I would think that becoming a teacher that it would be important for you to learn to believe in yourself so that you can teach others to believe in themselves. If you heard a little voice in your head that said "do not walk down that dark alley", would you still do it?

really you have to make that decision for yourself as to what to do. I personally do not need or want to have a medical person to tell me I have a problem with gluten. I am the one that tells them to get their kids tested etc. (& they listen!) You could always test thru Enterolab.com

[.:* Lou *:.]

point taken paperdoll

yes, I have been conditioned to not believe in myself by my family - and I think my main motivation for getting tested was to settle it with them. I guess I let my awareness down, & their opinions take over, in my frustration [which, being human, unfortunately catches up with us all sometimes.. ].

so, thanks for your advice - it was exactly what I needed to hear (sometimes we need a nudge in the right direction when we're feeling a little lost). I do have faith in myself (& the voice in my head), though it can sometimes be a bit of a struggle.
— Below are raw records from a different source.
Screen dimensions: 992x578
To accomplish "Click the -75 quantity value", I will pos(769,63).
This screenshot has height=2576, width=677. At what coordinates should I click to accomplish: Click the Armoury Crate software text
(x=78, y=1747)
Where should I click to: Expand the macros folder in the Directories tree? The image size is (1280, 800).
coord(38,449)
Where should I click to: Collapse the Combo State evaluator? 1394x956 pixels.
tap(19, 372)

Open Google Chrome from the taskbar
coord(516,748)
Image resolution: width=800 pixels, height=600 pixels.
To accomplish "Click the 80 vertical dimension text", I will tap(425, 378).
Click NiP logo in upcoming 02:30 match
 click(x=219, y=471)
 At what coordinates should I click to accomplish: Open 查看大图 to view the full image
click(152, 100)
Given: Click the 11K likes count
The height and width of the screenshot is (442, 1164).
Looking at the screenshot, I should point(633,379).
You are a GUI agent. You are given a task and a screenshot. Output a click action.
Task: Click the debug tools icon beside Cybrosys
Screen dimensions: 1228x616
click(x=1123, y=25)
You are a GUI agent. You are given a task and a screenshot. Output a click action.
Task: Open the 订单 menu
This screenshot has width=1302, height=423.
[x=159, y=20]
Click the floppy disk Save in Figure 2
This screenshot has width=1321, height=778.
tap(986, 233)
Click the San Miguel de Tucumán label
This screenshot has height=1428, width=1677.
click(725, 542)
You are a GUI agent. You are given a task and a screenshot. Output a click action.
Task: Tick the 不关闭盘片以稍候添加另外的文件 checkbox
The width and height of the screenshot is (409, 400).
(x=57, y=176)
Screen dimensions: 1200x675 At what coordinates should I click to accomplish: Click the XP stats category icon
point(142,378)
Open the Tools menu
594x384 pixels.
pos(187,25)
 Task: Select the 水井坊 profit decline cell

the heart of the matter is that I feel the best I've felt in so long - no more intense nausea, tummy troubles or headaches - since cutting out gluten. Which is fantastic ~ and surely enough proof for anyone, hey?

[Jestgar]

yes, I have been conditioned to not believe in myself by my family -

SLAP!!

Well the rule here is "We believe you, so you have to believe yourself"

It's so funny how connecting illness to food is hard for people (other people, I mean, the ones that don't get sick from it). I wonder if its some throw back to caveman days where survival depended on body awareness, and denying someone else was sick from the only available food source meant you could keep eating it.

Or maybe we're all just stubborn and hate to have to change our viewpoints

But seriously Lou, you'll find a lot of affirmation here. If you are ever unsure, ask, and you'll find half a dozen people that have had the same experience, whatever it is.